0

I have two csv files with 200 columns each. The two files have the exact same numbers in rows and columns. I want to compare each columns separately.

The idea would be to compare column 1 value of file "a" to column 1 value of file "b" and check the difference and so on for all the numbers in the column (there are 100 rows) and write out a number that in how many cases were the difference more than 3.

I would like to repeat the same for all the columns. I know it should be a double for loop but idk exactly how. Probably 2 for loops but have no idea how to do that...

Thanks in advance!

import pandas as pd
dk = pd.read_csv('C:/Users/D/1_top_a.csv', sep=',', header=None)
dk = dk.dropna(how='all')
dk = dk.dropna(how='all', axis=1)
print(dk)

dl = pd.read_csv('C:/Users/D/1_top_b.csv', sep=',', header=None)
dl = dl.dropna(how='all')
dl = dl.dropna(how='all', axis=1)
print(dl)

rows=dk.shape[0]
print(rows)
for i
print(dk._get_value(0,0))
  • Look at [DataFrame.compare](https://pandas.pydata.org/pandas-docs/stable/reference/api/pandas.DataFrame.compare.html); see also [this answer](https://stackoverflow.com/questions/48647534/python-pandas-find-difference-between-two-data-frames) – Joshua Voskamp Nov 16 '22 at 15:22
  • please read the question, none of them is helpful – helloitsmontie Nov 16 '22 at 15:30
  • Could you provide some example input and expected output? You say the solution "should be a double `for` loop" -- with `pandas` for-loops are rarely the best option. df.compare is almost certainly the key building block in the solution. – Joshua Voskamp Nov 16 '22 at 15:33
  • When you say "write out a number that in how many cases were the difference more than 3" -- if you compare `[1, 2, 3, 6, 7, 8]` with `[0, 0, 0, 0, 5, 5]` what do you expect as output? `1` (because only `6-0` was farther than 3-away from its compared same-element in the other list? or `5` (the count of all the values that were different, if more than 3 distinct values are different)? or something else? – Joshua Voskamp Nov 16 '22 at 15:36
  • exactly, I want one number as output for every compared column. – helloitsmontie Nov 16 '22 at 15:37
  • But I also want to examine other things, thats why I dont want to use a specific command but a for loop in which i can easily change the mathematical operation – helloitsmontie Nov 16 '22 at 15:37

1 Answers1

0
df1 = pd.DataFrame(dict(cola=[1,2,3,4], colb=[4,5,6,7]))

**GIVEN DATA:**

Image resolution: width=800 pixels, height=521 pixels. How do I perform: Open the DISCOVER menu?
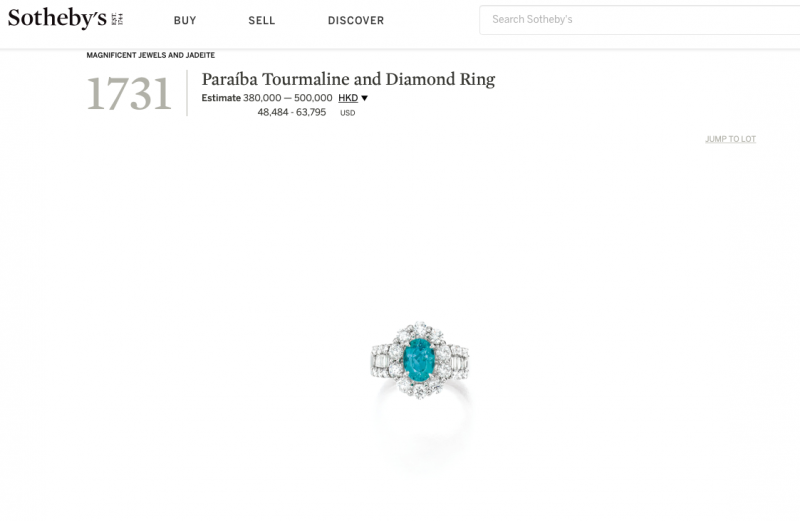356,20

**THE TASK:** In the CSV comparison thread, how many columns does each file have? This data comes from a different source than the thread.

**RESPONSE TO THE TASK:** 200 columns each.